Cannon decided that the paragraph should not have been included in the indictment.
Though she expressed “concerns” about the special counsel’s “decision to include in a charging document an extensive narrative account of his or her view of the facts, especially in cases of significant public interest,” she did not hand the defense a big win.
“Notwithstanding these concerns, given the rigorous standard for applying Rule 7(d), the Court exercises its discretion, with one exception below, not to order the ‘striking’ of allegations requested by Defendants, at least not as this stage, because Defendants have not clearly shown that the challenged allegations are flatly irrelevant or prejudicial,” the judge wrote.
The FBI searched Mar-a-Lago in August 2022, and Trump’s defense team demanded on Monday that Cannon “suppress all evidence seized” and destroy “important exculpatory evidence relating to the locations of the allegedly classified documents at issue” to release images of classified documents that were strewn all over the floor.
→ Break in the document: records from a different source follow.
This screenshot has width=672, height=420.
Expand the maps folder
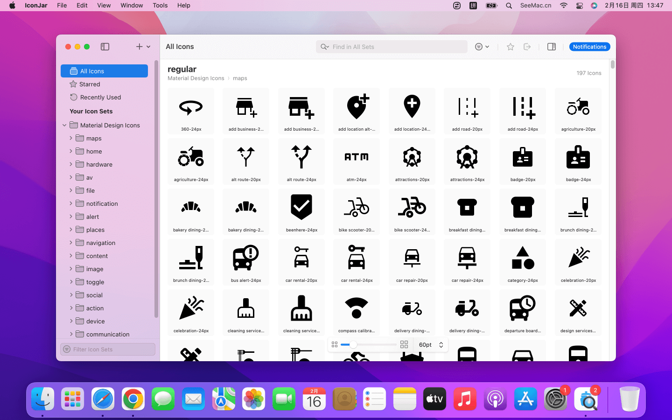point(71,138)
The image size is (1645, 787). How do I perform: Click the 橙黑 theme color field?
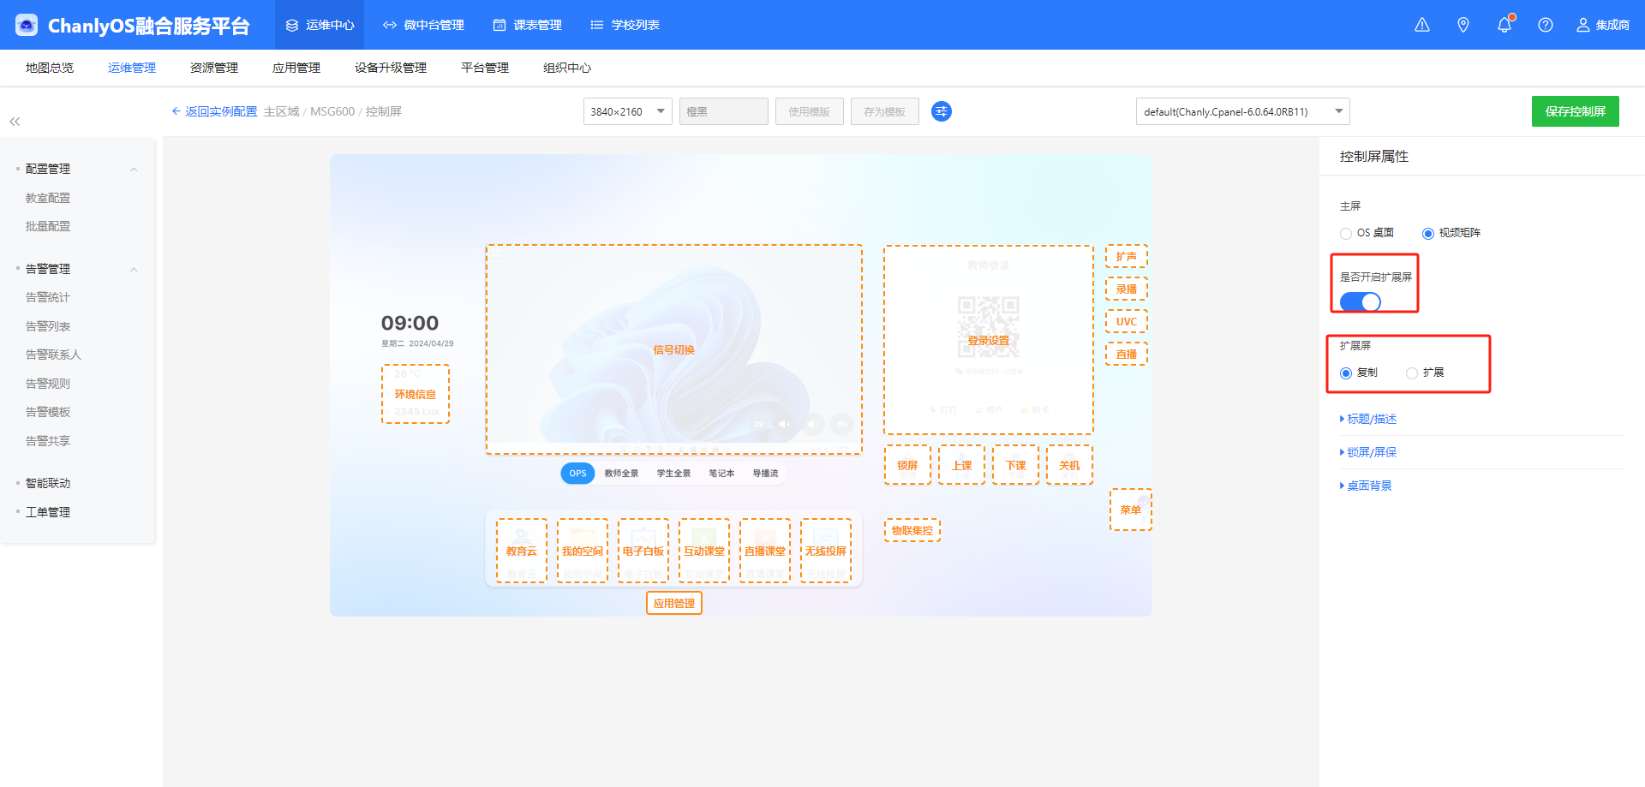(723, 111)
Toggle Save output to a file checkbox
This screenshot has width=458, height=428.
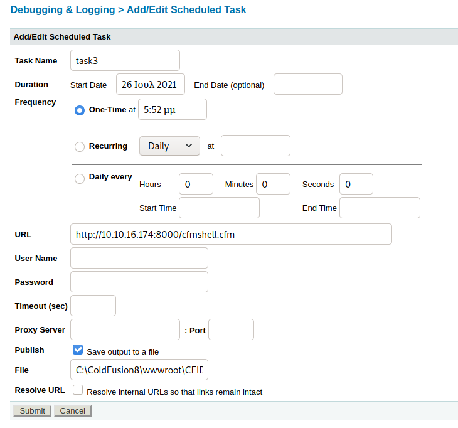78,350
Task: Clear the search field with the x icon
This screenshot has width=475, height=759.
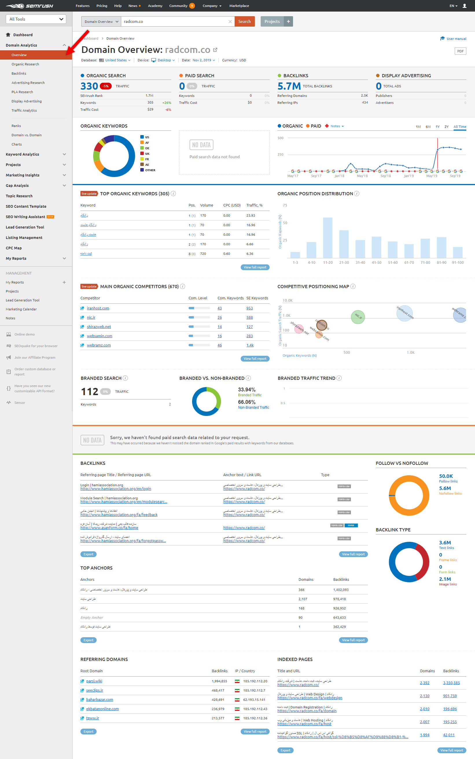Action: [x=230, y=21]
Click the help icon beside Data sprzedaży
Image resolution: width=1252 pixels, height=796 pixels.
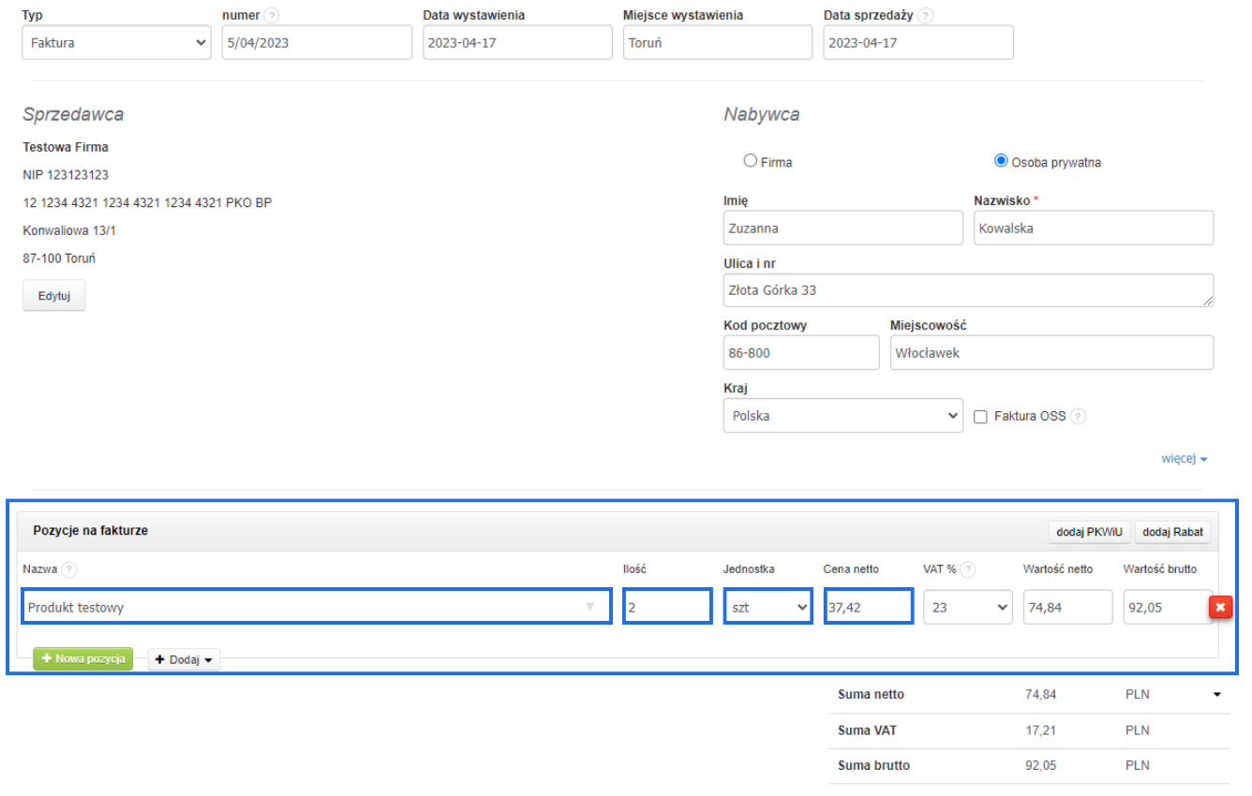[926, 16]
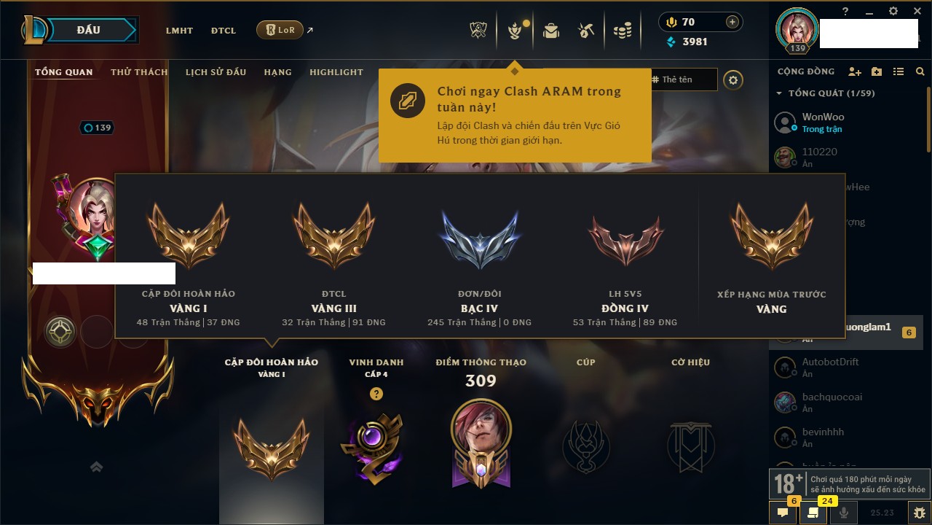Open the Loot hammer icon

[586, 30]
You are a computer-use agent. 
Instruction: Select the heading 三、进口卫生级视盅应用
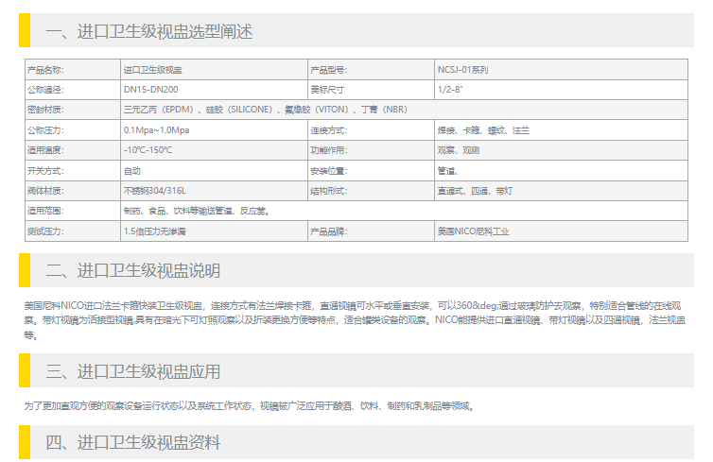133,371
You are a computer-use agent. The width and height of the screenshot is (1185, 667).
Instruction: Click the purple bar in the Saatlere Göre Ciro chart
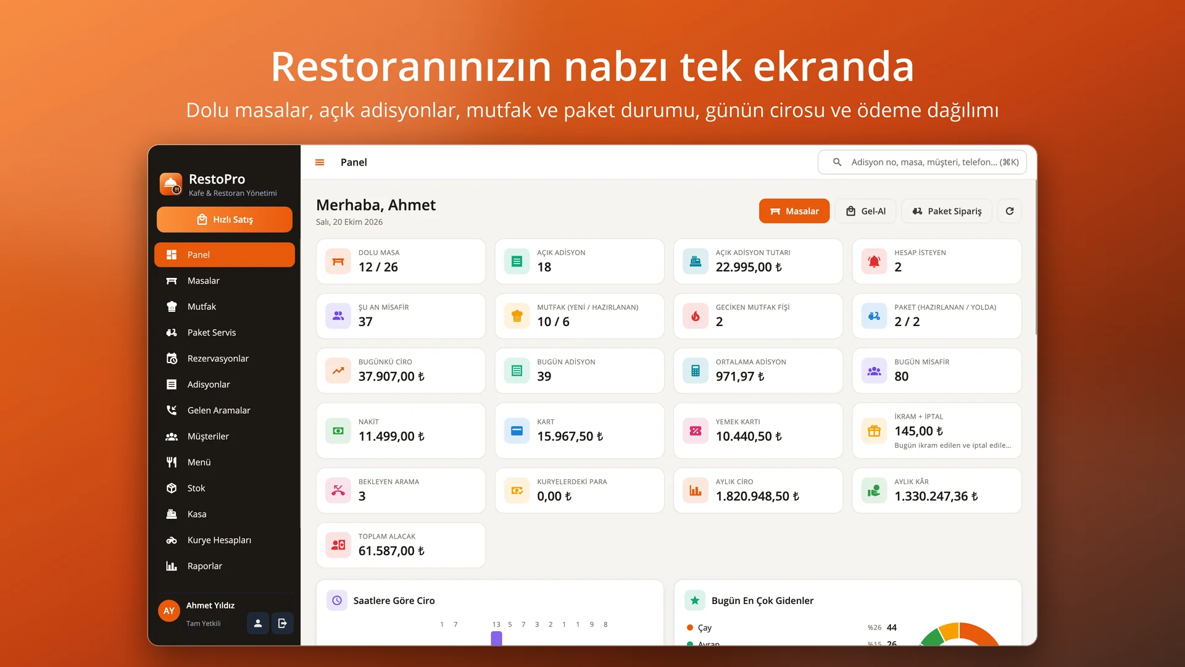pos(496,638)
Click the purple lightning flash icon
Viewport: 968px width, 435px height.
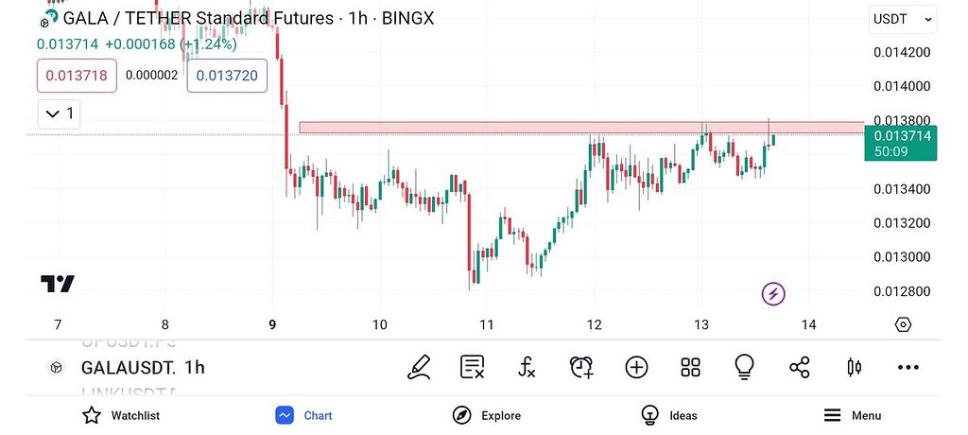click(x=773, y=294)

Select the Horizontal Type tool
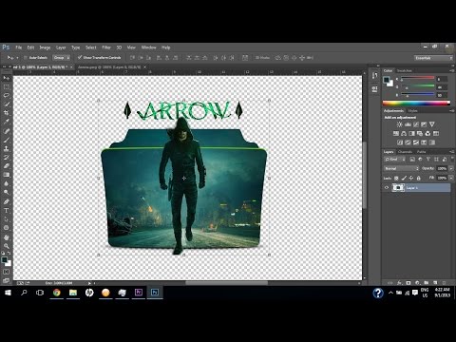(x=7, y=210)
The motion contended that Jack Smith is supporting President Biden’s “election-interference mission” and accused him of spoliating evidence and violating Trump’s due process rights:
The prosecution team destroyed exculpatory evidence supporting one of the most basic defenses available to President Trump in response to the politically motivated charges in this case. The Special Counsel’s Office has wrongfully alleged that President Trump was aware of the contents of boxes in August 2022, where those boxes were packed by others in the White House and moved to Florida in January 2021. The fact that the allegedly classified documents were buried in boxes and comingled with President Trump’s personal effects from his first term in office strongly supported the defense argument that he lacked knowledge and culpable criminal intent with respect to the documents at issue. Any proximity between allegedly classified documents and other dated materials from years before the move, such as letters and newspapers, would have further strengthened this argument. The prosecution team’s instructions to agents who executed the raid essentially acknowledged these propositions, and directed the agents to take care to document the location of both seized items and potentially privileged materials.
However, the agents disregarded those instructions. The government was more interested in staging—and leaking—manipulated photographs to the press than preserving key exculpatory evidence that has now been lost forever.